Adhésion à l’OTAN et accusations de corruption

Invitée en avril 2008 à rejoindre l’Organisation du traité de l’Atlantique nord (OTAN), l’Albanie en est devenue membre un an plus tard, en avril 2009. Dans la foulée, et dans la perspective des élections parlementaires de juin 2009, le gouvernement de Sali Berisha (Parti démocratique, PD), au pouvoir depuis septembre 2005, déposait officiellement, en avril 2009, une demande d’adhésion à l’Union européenne (UE). Au terme d'un scrutin marqué, selon l'opposition socialiste et les observateurs internationaux, par de nombreuses irrégularités, la majorité de centre-droit du Premier ministre Sali Berisha emportait de justesse les élections législatives du 28 juin 2009.
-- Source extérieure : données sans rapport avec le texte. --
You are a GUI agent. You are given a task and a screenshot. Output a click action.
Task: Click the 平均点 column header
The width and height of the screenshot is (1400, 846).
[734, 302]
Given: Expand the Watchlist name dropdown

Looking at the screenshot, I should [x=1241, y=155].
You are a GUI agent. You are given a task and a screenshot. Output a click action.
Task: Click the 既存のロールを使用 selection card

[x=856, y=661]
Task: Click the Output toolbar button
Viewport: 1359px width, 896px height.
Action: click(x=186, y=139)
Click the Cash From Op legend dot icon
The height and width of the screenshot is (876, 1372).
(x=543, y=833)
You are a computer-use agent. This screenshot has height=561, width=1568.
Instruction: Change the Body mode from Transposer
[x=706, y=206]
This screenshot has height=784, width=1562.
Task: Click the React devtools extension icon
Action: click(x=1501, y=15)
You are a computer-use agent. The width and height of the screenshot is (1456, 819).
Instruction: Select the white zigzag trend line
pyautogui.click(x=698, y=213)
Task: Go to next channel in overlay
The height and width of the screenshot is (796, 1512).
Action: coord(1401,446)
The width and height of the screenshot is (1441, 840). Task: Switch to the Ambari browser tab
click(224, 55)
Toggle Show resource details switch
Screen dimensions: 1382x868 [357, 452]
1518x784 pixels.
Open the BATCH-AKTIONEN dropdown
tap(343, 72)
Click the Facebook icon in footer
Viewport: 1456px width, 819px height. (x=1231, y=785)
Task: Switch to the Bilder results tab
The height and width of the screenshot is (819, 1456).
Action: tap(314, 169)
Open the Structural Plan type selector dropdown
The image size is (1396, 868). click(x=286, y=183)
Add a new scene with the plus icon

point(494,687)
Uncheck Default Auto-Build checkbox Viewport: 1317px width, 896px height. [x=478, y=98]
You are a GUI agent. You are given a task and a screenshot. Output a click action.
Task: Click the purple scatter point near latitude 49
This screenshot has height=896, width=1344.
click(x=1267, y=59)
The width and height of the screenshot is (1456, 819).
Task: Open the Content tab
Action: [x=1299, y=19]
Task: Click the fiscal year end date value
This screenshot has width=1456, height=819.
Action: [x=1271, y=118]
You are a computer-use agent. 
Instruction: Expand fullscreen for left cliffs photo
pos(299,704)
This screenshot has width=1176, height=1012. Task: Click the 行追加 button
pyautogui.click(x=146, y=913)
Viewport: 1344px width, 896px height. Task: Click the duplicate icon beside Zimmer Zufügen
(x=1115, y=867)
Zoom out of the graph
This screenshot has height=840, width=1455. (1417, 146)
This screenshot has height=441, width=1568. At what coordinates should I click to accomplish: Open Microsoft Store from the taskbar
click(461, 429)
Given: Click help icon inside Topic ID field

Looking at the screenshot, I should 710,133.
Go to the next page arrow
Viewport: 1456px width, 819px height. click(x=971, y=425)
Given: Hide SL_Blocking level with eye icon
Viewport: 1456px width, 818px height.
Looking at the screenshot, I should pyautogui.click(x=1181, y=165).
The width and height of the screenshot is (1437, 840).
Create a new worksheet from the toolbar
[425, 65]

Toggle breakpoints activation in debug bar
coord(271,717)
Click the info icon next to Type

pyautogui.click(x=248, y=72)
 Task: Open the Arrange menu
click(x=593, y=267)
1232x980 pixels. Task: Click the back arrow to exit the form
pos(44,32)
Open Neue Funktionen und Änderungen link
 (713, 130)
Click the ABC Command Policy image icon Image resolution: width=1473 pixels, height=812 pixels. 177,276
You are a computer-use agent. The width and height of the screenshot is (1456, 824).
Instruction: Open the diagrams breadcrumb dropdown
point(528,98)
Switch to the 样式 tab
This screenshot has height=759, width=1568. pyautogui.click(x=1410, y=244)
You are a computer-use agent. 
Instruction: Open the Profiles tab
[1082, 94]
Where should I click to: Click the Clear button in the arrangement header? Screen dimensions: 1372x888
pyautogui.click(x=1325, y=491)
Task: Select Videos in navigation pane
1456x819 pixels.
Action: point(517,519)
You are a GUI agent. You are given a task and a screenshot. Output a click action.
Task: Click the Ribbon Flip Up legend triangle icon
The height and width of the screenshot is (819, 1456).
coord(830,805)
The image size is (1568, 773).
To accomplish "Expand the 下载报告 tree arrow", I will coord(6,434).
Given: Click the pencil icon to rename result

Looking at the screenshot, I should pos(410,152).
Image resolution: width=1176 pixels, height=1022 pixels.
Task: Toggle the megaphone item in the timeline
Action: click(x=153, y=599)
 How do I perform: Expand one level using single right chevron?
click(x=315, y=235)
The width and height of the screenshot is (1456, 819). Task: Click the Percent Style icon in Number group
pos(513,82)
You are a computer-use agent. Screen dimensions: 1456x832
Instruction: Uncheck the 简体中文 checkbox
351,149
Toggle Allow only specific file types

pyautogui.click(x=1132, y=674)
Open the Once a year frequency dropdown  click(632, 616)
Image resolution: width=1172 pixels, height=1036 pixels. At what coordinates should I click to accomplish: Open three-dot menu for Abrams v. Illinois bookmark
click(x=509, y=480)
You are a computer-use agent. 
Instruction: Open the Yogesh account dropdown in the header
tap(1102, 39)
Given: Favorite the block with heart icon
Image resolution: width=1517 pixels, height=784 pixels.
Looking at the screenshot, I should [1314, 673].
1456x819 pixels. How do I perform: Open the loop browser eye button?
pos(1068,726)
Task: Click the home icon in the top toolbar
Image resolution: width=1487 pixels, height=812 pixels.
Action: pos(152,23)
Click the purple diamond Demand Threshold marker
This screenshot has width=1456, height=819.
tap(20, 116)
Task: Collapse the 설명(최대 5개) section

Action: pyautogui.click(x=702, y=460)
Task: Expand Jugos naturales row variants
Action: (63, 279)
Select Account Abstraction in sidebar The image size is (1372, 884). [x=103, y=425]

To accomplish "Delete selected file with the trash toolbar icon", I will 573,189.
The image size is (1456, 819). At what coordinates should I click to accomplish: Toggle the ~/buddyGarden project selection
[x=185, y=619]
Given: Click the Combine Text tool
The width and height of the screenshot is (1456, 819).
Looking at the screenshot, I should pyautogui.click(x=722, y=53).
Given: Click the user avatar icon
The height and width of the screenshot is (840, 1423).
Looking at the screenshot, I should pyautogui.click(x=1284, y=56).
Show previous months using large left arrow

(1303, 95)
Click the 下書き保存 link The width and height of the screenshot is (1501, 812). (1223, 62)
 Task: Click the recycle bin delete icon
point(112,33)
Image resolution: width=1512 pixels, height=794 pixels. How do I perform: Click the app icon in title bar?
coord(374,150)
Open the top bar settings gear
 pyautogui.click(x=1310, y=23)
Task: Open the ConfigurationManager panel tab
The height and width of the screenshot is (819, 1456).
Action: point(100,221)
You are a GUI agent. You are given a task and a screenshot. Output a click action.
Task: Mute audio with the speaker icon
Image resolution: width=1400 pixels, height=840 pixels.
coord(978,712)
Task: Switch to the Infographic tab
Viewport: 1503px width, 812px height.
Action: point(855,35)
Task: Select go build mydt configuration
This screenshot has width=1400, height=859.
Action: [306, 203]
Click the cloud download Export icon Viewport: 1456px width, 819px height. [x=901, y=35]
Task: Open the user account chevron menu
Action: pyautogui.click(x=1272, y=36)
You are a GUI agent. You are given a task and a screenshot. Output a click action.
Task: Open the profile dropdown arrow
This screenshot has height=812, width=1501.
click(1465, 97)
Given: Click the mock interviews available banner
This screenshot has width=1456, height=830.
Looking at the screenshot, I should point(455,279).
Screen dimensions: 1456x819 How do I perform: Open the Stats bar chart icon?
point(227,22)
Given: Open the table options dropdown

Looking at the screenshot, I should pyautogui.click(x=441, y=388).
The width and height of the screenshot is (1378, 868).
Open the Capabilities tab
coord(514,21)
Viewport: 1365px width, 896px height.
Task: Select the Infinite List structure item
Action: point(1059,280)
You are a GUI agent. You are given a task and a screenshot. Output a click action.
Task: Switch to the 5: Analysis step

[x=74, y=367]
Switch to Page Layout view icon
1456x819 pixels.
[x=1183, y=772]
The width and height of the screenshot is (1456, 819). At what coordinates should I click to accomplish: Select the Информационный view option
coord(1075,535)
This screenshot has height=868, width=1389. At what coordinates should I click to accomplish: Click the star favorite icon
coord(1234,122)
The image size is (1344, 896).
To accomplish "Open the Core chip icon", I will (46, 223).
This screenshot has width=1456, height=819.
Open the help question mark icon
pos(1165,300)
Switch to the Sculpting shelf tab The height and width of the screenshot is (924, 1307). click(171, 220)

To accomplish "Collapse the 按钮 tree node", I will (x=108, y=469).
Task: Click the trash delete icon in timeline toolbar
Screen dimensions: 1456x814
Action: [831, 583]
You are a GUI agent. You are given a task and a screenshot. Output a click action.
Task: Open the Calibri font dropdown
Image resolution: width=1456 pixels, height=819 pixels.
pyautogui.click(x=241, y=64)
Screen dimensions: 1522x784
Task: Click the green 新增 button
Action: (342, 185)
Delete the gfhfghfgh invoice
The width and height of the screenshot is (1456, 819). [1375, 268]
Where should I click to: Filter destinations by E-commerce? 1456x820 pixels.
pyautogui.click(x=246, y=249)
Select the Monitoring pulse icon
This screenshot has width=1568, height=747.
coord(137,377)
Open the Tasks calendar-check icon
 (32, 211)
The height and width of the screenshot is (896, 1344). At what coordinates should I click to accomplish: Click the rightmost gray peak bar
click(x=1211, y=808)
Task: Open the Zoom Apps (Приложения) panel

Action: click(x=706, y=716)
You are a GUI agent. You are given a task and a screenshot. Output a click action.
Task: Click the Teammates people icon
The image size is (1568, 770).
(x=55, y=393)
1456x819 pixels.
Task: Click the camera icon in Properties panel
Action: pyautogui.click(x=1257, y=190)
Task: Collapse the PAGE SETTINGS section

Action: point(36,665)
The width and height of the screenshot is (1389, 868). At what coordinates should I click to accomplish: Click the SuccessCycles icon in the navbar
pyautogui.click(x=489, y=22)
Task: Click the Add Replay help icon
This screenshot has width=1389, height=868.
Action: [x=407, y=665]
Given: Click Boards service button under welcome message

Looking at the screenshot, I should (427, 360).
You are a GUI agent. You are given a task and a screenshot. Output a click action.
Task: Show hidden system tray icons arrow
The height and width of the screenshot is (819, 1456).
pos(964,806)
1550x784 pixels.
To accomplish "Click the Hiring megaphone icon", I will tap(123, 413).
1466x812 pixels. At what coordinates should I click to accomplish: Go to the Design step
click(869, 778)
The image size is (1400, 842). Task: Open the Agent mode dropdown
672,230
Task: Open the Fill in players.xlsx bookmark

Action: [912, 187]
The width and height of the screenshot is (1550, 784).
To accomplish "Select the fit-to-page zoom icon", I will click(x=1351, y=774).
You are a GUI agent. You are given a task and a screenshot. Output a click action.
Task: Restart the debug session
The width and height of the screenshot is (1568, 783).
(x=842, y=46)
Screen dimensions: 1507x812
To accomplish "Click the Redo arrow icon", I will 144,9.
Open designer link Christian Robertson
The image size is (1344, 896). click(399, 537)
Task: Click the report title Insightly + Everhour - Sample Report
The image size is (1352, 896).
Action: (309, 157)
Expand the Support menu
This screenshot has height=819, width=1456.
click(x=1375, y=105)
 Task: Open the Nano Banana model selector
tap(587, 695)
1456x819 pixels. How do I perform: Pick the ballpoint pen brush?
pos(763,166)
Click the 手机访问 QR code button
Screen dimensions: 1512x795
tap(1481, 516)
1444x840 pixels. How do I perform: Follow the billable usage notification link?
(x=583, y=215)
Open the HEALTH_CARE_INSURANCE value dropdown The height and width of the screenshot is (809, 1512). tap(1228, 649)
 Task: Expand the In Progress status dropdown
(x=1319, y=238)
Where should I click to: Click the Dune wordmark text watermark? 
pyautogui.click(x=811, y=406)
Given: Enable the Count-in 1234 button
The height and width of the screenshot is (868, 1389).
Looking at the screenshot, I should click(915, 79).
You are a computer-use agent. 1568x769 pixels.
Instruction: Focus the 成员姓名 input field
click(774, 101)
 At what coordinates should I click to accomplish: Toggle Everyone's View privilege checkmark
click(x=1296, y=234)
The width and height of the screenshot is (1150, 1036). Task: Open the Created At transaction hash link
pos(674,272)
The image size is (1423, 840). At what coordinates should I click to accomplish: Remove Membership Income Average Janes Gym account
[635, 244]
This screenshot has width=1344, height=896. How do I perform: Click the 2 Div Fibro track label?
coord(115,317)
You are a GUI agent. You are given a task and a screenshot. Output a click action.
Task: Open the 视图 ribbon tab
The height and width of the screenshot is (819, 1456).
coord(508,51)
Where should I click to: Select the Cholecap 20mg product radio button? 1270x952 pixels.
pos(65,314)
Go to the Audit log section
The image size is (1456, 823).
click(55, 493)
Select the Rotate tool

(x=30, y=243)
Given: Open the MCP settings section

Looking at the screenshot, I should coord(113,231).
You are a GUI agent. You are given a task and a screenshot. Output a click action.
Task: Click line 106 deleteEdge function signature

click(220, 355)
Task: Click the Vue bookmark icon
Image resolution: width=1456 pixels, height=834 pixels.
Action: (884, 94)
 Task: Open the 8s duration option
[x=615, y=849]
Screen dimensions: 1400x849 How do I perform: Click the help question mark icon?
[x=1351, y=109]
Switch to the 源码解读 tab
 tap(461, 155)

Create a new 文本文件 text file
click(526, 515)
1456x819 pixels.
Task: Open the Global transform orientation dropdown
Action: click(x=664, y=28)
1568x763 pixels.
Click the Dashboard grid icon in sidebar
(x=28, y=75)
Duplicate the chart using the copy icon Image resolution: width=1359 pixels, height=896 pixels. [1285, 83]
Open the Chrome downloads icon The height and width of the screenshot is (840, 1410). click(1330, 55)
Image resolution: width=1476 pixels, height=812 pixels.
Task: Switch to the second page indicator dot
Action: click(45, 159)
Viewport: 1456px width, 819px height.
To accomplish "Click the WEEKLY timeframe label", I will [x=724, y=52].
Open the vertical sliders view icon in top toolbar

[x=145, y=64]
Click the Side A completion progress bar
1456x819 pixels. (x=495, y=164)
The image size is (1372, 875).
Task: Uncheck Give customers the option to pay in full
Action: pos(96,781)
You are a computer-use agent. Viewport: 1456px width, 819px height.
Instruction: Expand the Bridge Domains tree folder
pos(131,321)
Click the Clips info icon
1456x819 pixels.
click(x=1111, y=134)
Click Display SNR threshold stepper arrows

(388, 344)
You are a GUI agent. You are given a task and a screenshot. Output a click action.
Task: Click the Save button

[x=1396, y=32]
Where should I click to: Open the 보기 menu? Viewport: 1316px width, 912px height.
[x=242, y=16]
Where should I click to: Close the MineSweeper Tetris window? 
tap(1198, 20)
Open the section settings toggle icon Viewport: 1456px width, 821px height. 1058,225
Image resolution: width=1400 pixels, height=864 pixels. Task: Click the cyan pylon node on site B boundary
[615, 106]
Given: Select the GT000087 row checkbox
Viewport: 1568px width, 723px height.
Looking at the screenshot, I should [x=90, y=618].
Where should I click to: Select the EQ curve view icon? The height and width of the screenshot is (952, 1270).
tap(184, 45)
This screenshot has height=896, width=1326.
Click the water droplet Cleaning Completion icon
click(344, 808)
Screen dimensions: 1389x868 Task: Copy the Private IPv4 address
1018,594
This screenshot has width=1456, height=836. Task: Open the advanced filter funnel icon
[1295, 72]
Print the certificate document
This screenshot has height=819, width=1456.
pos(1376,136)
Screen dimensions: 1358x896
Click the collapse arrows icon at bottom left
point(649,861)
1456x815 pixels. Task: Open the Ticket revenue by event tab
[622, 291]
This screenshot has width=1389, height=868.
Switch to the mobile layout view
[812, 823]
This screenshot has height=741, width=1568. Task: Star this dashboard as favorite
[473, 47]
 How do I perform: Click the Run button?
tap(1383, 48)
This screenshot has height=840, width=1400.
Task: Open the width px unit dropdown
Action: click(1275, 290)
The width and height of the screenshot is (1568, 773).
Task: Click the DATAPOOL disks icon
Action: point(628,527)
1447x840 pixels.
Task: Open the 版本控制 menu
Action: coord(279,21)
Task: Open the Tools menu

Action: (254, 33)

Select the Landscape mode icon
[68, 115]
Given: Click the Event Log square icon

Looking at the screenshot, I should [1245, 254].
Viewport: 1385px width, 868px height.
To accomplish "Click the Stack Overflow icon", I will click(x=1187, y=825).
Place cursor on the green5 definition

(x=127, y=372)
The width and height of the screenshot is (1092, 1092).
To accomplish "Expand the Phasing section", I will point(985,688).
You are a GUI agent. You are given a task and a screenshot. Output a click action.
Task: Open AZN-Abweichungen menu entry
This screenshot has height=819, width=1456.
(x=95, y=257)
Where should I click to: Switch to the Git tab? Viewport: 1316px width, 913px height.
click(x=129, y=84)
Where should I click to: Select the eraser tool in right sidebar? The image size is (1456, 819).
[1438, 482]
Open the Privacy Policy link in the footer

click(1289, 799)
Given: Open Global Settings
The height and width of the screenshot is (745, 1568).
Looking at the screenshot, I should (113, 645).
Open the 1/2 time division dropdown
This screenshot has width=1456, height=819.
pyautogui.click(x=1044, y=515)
Ces avancées n’avaient pas réussi à masquer les difficultés rencontrées sur le plan intérieur : l’enquête sur l’explosion tragique (26 morts et 300 blessés), en mars 2008, d’une usine de munitions soupçonnée de couvrir un trafic d’armes et de munitions avec la bénédiction des autorités n’était pas facilitée par la mort du principal témoin en septembre 2008. Cette affaire remettait au premier plan la lutte contre la corruption, point faible du gouvernement qui en avait pourtant fait son cheval de bataille. Les accusations de corruption entouraient également le chantier de l’autoroute Durrës-Kukës, devant relier le littoral albanais au Kosovo, indépendant depuis le 17 février 2008.

Peu intégrée dans le système financier international, l’Albanie n’était pas directement confrontée à la crise financière de l’automne 2008. Mais le pays souffrait de la baisse des fonds transférés par les centaines de milliers d’Albanais travaillant à l’étranger.

Les bonnes relations avec les pays voisins – un accord de libre-échange avec le Kosovo et la Macédoine entrait en vigueur en janvier 2009 – pouvaient néanmoins pâtir du projet de construction, en collaboration avec la Croatie, d’une centrale nucléaire sur les rives du lac Shkodër. Ce projet visant à subvenir aux besoins énergétiques des deux pays et, au-delà, de la région était toutefois dénoncé par ceux qui estimaient que l’Albanie n’était pas prête à assumer une telle responsabilité.

Par ailleurs, des manifestations hostiles à l’État albanais dans la commune hellénophone de Himarë, en avril 2008, firent écho au contentieux gréco-albanais sur l’Épire et rappelèrent les enjeux émergents du tourisme dans cette zone littorale en plein essor.